Sunday, April 18, 2010

Forclosure Moratoria Muerte

Loan owners have been squatting in the houses they cannot afford for the past year. The HAMP program and various threats from the govt that the banks should "do more" to keep loan owners in their houses has produced a backlog in the foreclosure process.

Instead of being evicted for not paying their mortgages, loan owners have been squatting rent free living in a house they could not otherwise afford. This has kept the number of distressed properties on the market down to a minimum, and in turn, helps artificially support housing prices. Why? Foreclosures drive down housing prices 1st by soaking up buyers that might have otherwise purchased more expensive homes (more expensive, but not higher quality) and 2nd by lowing the "comps" for houses. Comps are important in setting the appraised value of a property; a bank will only loan 80% of the appraised value, not of the listing value.
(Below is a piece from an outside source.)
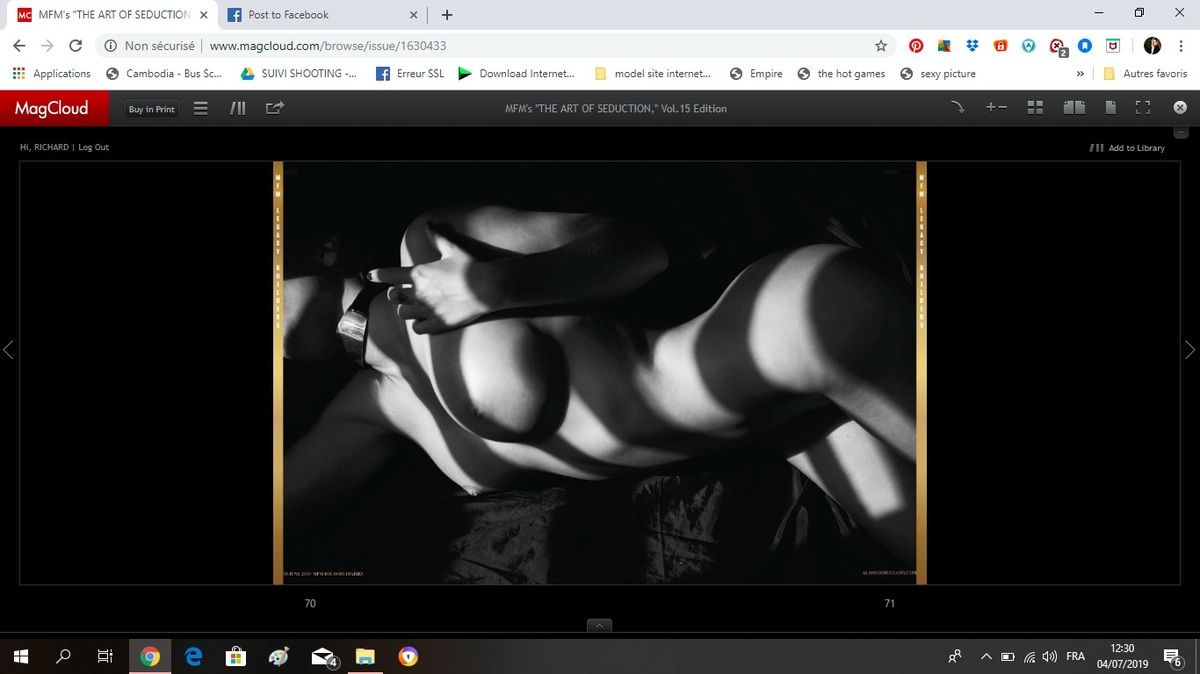Open the library shelf icon in MagCloud toolbar
The height and width of the screenshot is (674, 1200).
pyautogui.click(x=238, y=108)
If someone wants to buy a house at 110% of its appraised price, they have to put down a larger sum... eventually, houses sell for what they are worth.

So: we had three programs directed at keeping housing prices high. 1) The home buyer's tax credit (which expires in 12 days). 2) the Fed's $1.25 Trillion MBS purchasing program to lower interest rates (which expired in March) and 3) the HAMP program designed to keep deadbeat loan owners in their homes and those homes off the market.
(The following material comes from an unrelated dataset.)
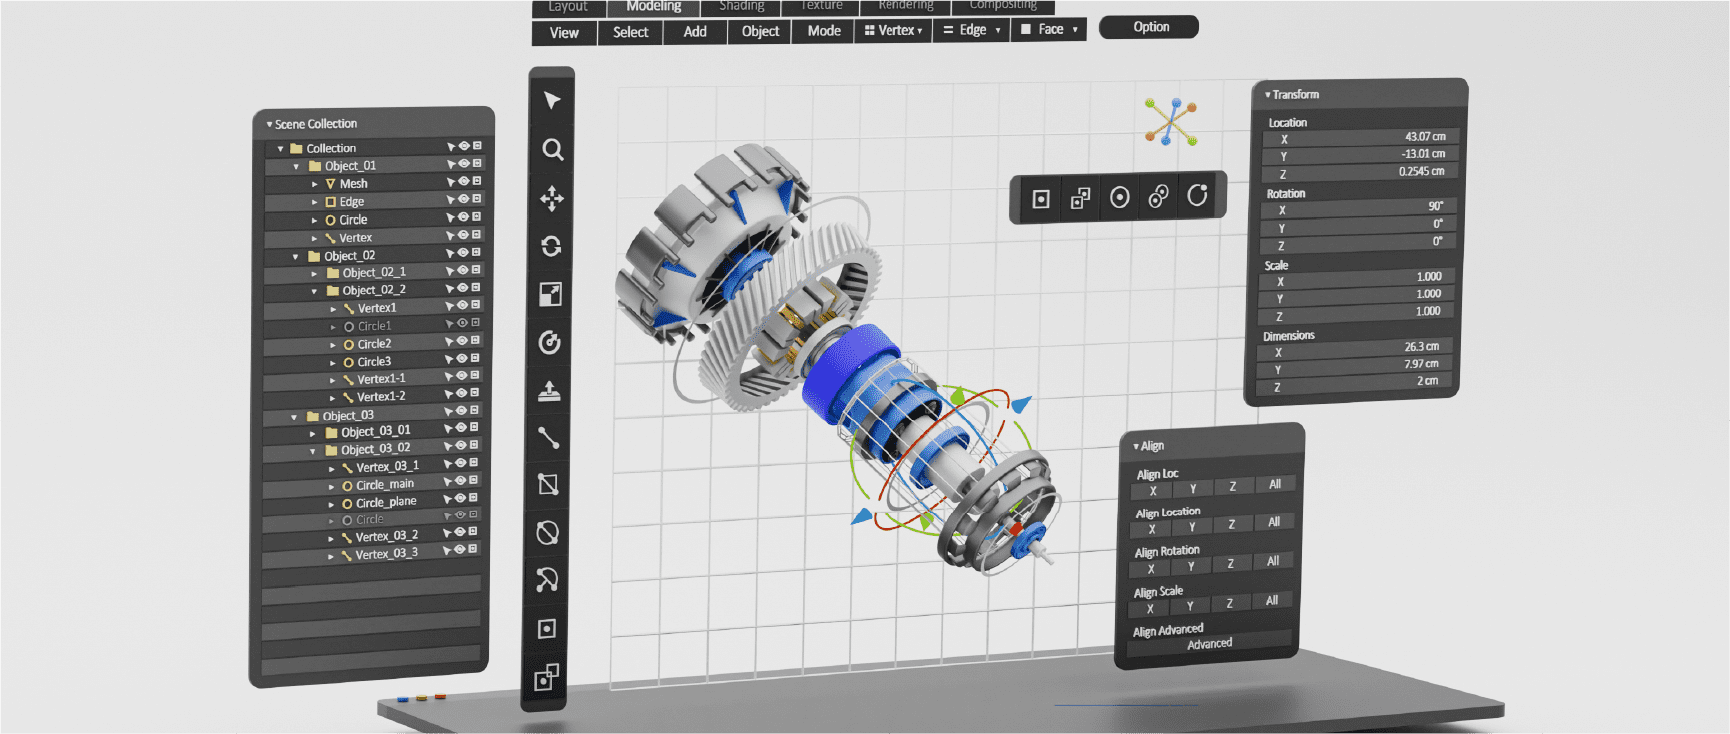Click the magnifier zoom tool
The image size is (1730, 734).
click(x=552, y=150)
The third program seems to have done all it can. Now banks are beginning to foreclose.

IrvineRenter has been doing some spectacular reporting. First, a guest post from CalculatedRisk's haiku writer, Soylent Green Is People, about the end of HAMPs efficiacy: The Debt Star has cleared the planet. Then a quote from Bank of America's OREO department: BoA will increase its foreclosures this year by 600% over last year. (NOTE: this is really a 500% increase; 2010's rate will be 6x that of 2009's.) This tidbit was picked up by patrick.net and CalculatedRisk


Then March foreclosure data is released: RealtyTrac: March Foreclosure Activity Highest on Record

It's finally happening.

How does this relate to Chapel Hill?

Let's take a look at two google maps (both at the same zoom level). Homes in default/REO/foreclosure status in Chapel Hill, and Homes in default/REO/foreclosure status in Durham.



Above: distressed properties in Chapel Hill.



Above: distressed properties in Durham

When I first started looking at Google Map's foreclosure listings, I noticed right away that there were many more. From there I made the prediction that Durham prices would erode quickly, and that Chapel Hill prices would erode, too, but more slowly. That prediction was half right. What I wasn't counting on was the moratoria to keep all of Durham's delinquent loan owners in their homes for so long. I'm not following Durham very closely, so I can't say for certain that the distressed properties today are the same distressed properties from last year.

But I have been following the distressed properties in Chapel Hill. If you look at the properties in Chapel Hill that are distressed, you'll notice 19 of them are the the same properties from last year. (There are ~25 total; so there have not been very many more properties that have become distressed either). The loan owners have been squatting. Their homes have not been foreclosed and their properties have not come to market.